Raymond’s SAE included multiple areas. She worked to promote and increase the awareness of agriculture education in the community. She also worked at Syngenta Seed in Highland for two years, where she was responsible for a multitude of tasks. In a general scope, she assisted with the research and development of soybean varieties at an early level of the pipeline.
“While at Syngenta I took part in all four seasons activities from seed processing (cleaning, counting, packeting and shipping) to planting (riding planters, putting seed into field order) on to summer activities (weed maintenance, running the summer crew as its lead) and as well as heavily involved in harvest activities (running a combine, bagging seed, taking field notes),” she said.

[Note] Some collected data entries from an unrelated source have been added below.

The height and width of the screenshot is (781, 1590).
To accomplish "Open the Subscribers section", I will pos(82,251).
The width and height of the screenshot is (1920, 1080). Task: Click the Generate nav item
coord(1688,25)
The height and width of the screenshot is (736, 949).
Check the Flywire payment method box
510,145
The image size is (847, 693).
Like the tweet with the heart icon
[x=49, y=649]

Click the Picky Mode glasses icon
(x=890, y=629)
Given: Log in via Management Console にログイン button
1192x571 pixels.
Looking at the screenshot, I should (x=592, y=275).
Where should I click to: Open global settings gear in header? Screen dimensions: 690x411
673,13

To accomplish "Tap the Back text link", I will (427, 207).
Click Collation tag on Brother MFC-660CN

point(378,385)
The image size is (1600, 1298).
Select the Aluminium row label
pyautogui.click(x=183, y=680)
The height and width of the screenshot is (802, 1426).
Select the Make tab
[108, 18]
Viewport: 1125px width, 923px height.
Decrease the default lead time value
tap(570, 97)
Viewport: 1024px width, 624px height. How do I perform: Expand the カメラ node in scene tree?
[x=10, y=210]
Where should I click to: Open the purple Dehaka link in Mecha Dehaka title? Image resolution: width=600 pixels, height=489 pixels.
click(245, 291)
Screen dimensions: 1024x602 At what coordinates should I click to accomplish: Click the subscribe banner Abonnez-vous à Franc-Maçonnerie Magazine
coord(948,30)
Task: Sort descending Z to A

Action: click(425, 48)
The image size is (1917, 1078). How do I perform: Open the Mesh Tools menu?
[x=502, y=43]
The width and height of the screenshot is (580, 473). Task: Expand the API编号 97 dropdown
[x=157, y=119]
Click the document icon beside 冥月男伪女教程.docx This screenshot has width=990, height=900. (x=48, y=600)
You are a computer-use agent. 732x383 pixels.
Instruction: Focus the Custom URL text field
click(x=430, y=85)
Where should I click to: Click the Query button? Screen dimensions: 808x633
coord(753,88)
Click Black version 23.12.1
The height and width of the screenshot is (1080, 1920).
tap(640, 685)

Raymond was also frequently put in charge of guiding other workers as well as given free reign over projects placed in her care.
Raymond also volunteered with the Alhambra Reading Wagon.
Approximately 3,500 American Degrees are given out each year at National Convention and the FFA’s membership is 629,367.
Raymond will be one of 112 people from Illinois receiving their American Degree this year. Illinois’ FFA membership is more than 16,000 annually.
Raymond will join her sister, Krista (Raymond) Howard, who was presented with her American Degree in 2011 as a recipient.
“I wanted to follow Krista’s example,” Raymond said.
Two American Degrees in one family in the same generation is almost unheard of.
“She is very proud of that, and my husband (David) and I are very proud of Amy,” the girls’ mother, Laurie, said.
Amy Raymond hopes to work in a vineyard and possibly start her own after graduating from college. It’s a project she would like to start with her dad.
“I got the vineyard idea from my dad and grandfather,” she said, adding their family farm in Macoupin County was once a pear orchard, long gone before she was born.
Highland FFA American Degree recipients
In the history of Highland FFA six people have earned the American FFA Degrees. They are:
▪ Terry Henschen in 1980
▪ Amy Susan (Rogier) Klenke in 1996
▪ Rene (Mettler) Barr) in 2001
▪ Mary (Schwarz) Jackson in 2003*
▪ Krista (Raymond) Howard in 2011
▪ Amy Raymond in 2015
*Jackson earned a star in AgriScience.